Although my father had many good points, it has to be admitted that he reserved the truth for certain occasions. From when I was a very young age, for example, every time my mother served Brussels sprouts, my father would make a variety of "yum-yum" and "mmm-mmm" sounds and give every impression that sprouts were a high treat; indeed, that they were his favorite fare -- verily, the foodstuff of the gods.
You have to give the man credit. He maintained this facade for year after year, even though I remained unconvinced and shared my opinion forcibly with anyone in hearing distance, including my confidant, Big Ted. It was only after I had grown to manhood and my father had passed that mom shared with me the fact that my dad loathed sprouts with a vengeance. It was all an act. Now I'm left wondering as to what other despicable tales he told me. Did he really enjoy brushing his teeth as much as he once claimed?
The ironic thing is that I have actually grown to love sprouts to the extent that they have become one of my favorite vegetables. Just today I had "sprout surprise"* for lunch (*I wasn't expecting it). Over time, I have developed a number of ways to present these little beauties so as to entice others to accept their cruciferous charms.
The first technique is the simplest. The sprouts are prepared by cutting their ends off, removing the outer leaves, and then making two cuts in the chopped-off ends. These cuts, which are at 90 degrees to each other, should go about a third of the way through the sprout. Simply add a few teaspoons of malt vinegar or apple cider vinegar along with a pinch of salt into the pot in which you are cooking your sprouts, and then boil the little scamps until your preferred level of tenderness is reached (say about 15 minutes). The resulting hint of a sniff of vinegar really does enhance the flavor.
My second approach is only a tad more complex. First you prepare your sprouts by cutting their tops off, removing the outer leaves, and chopping them in half. At this time I also dice up a little onion and garlic. Drizzle a couple of tablespoons of olive oil in the bottom of a skillet, bring to a medium-high heat, and add the sprouts and onion. After a minute or so, I also add a pinch of crushed red pepper and a healthy sprinkle of ground black pepper. Keep on turning the sprouts and onions until they start to go a little brown (three to five minutes), then throw in the garlic for 30 seconds, slosh in some chicken stock, add a pinch of salt, reduce the heat, cover, and simmer (stirring occasionally) until the sprouts reach the desired level of tenderness (say about 10 minutes).

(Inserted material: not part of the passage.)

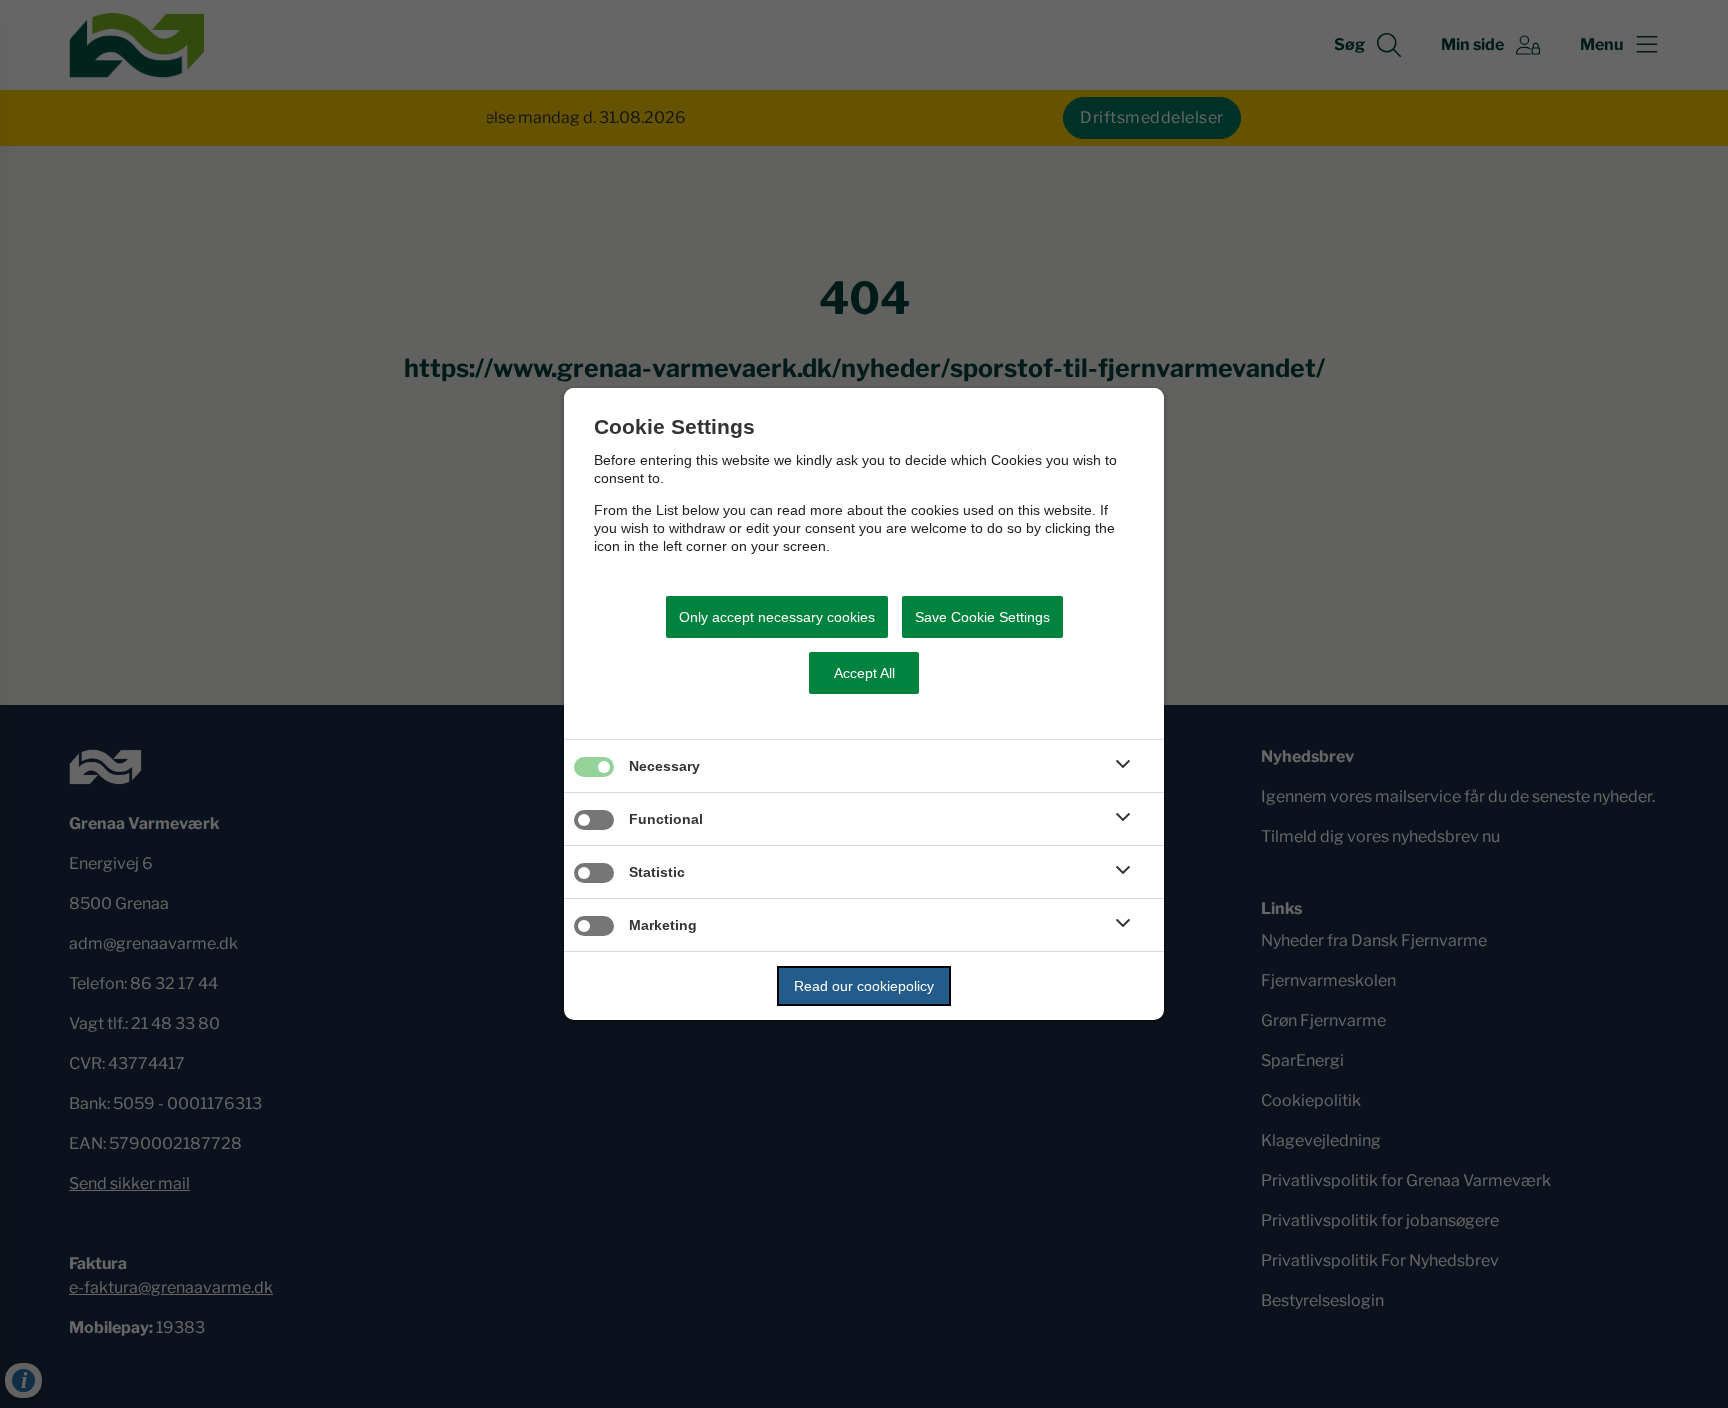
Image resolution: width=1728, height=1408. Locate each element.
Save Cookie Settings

The third procedure takes the most work but reaps the greatest reward. We prepare our sprouts in the same way as for the skillet-based approach. We also dice a little onion and garlic. We then take some little red potatoes and cut them into chunks that are about the same size as our half-sprouts. I personally prefer to parboil the potatoes for say two or three minutes, after which I immediately drain them to prevent them from keeping on cooking. Now take some fatty bacon, dice it into really small bits, and brown it in a skillet. Once the bacon is really crispy, use a slotted spoon to move it out of the skillet to a small bowl, and then add the sprouts, onions, garlic, and potatoes into the skillet.
Stir everything up so that all of the vegetables are embraced by a thin sheen of bacon grease (add a little olive oil if required). Spread the mix one-layer thick on a baking sheet, lightly drizzle everything with chicken stock, gently dust with salt and ground black pepper, and bake at 400°F (205°C) for 30 minutes, turning everything over half way through. When you remove your culinary masterpiece from the oven, mix in the crispy bacon along with a handful of freshly-chopped parsley or cilantro.
Ah, the mighty sprout truly is the king of vegetables. Why else would we have masterpieces like The Sprouts of Wrath? What are you muttering about? What's a grape got to do with anything. How could a weedy grape hope to compete against the mighty sprout? I'm not talking about the rambling driveling of an American hack -- I'm talking about a modern masterpiece, namely the fourth volume in the nine-book series forming The Brentford Trilogy (it's best not to try to do the math, otherwise you will run into conundrums such as the fact that Knees Up Mother Earth is both the seventh volume in The Brentford Trilogy and the second book in The Witches of Chiswick Trilogy).
The summer solstice occurred this weekend past and cosmic energies are in flux. My current ambition is to boldly go behind the beyond, behind which no man has boldly gone behind, beyond, before. Yes! I wish to learn the secrets of the mystic arts, to discover how to barbeque the king of vegetables, to be dubbed a Sprout Master, and -- ultimately -- to gain membership in the Ancient Order of the Golden Sprout, at which time I shall appear resplendent in my sprout-print Hawaiian shirt.
Until this glorious day comes to pass, while I return to poring over the ancient texts of sprout lore, pondering mysteries that would drive a lesser man insane, perhaps you would care to share your own experiences with the uncontested ruler of the vegetable kingdom. I'd also be interested to hear if your parents pretended to enjoy certain foodstuffs in order to persuade you to eat them against your better judgment, and whether or not you continue this tradition of deception and deceit with your own innocent offspring.